Count the lines in the listing below that contain the string "Check", treating uppercase and lowercase as different. Give only the number.

### MATERIAL FOR THIS EXERCISE
==================================================
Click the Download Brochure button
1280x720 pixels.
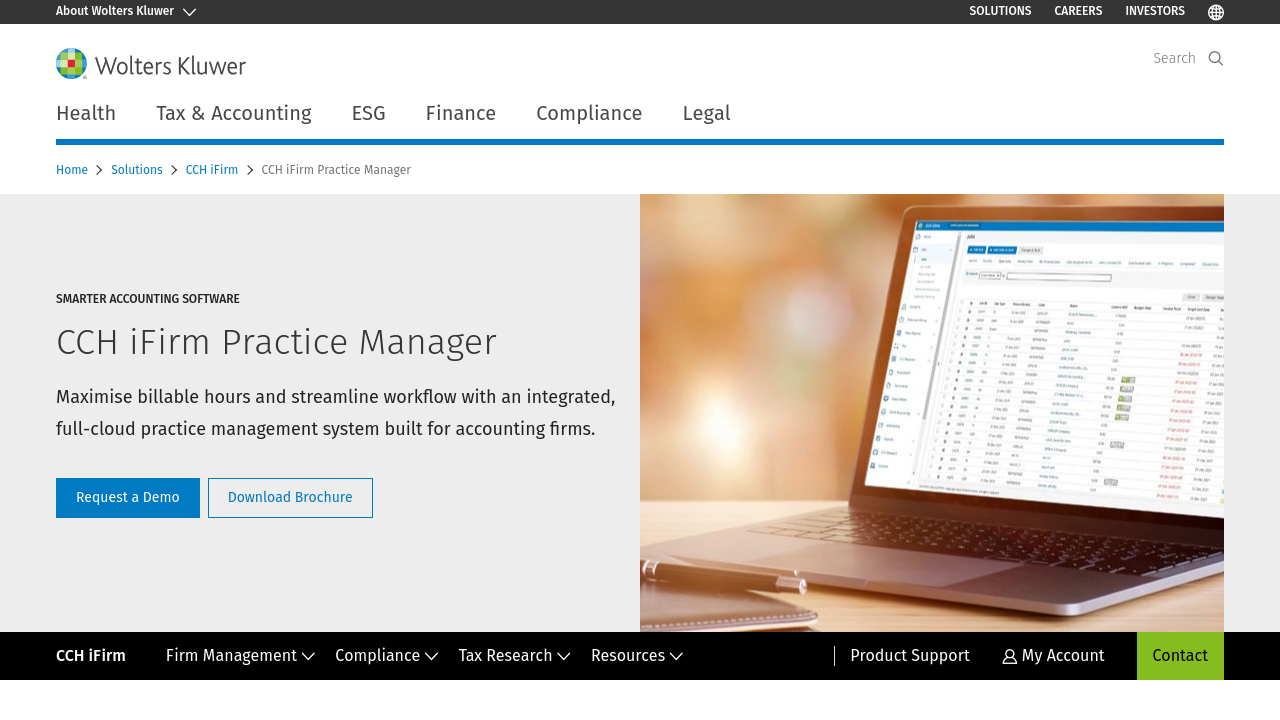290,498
==================================================
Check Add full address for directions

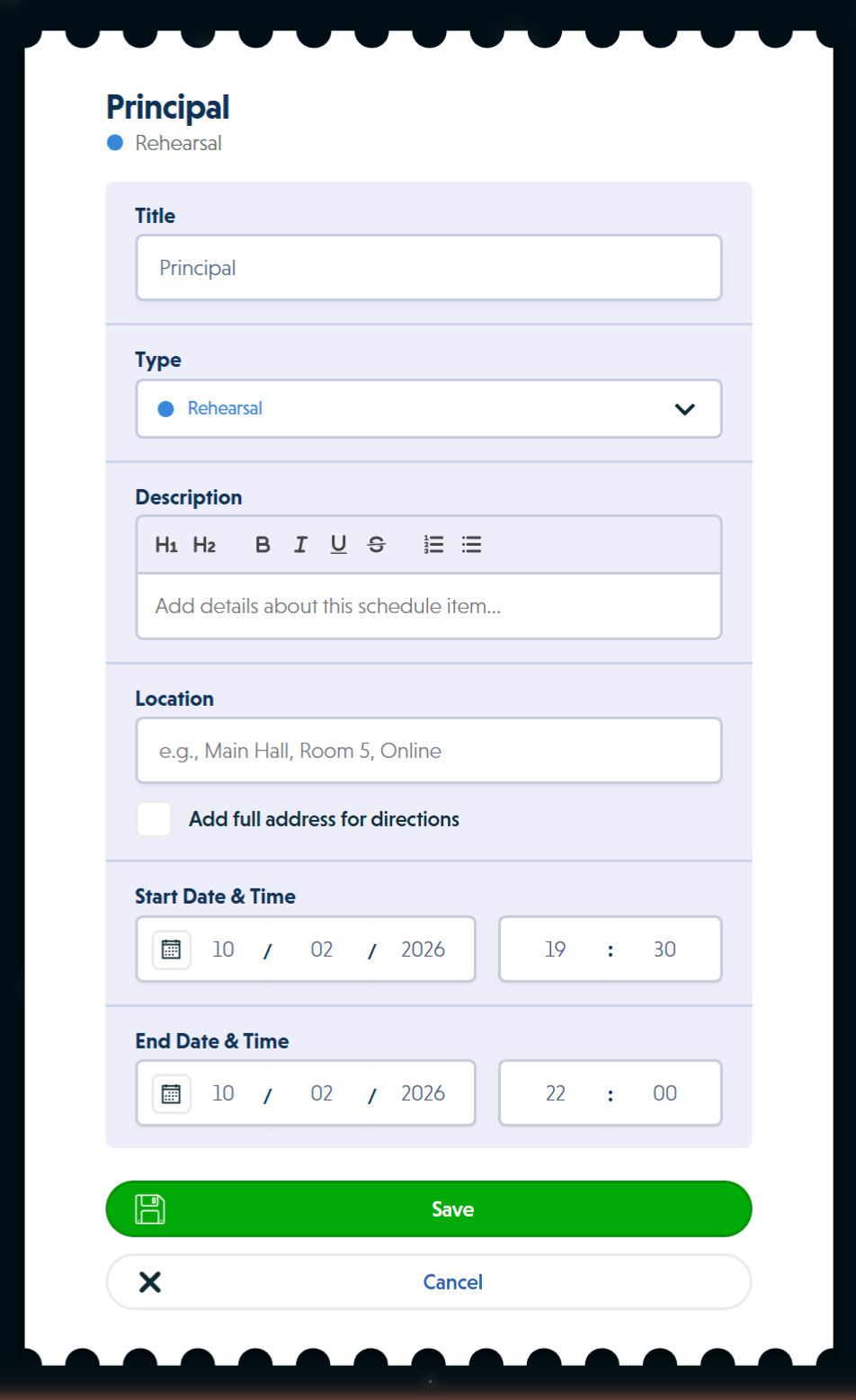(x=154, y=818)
==================================================
### THE COMPLETED TASK
1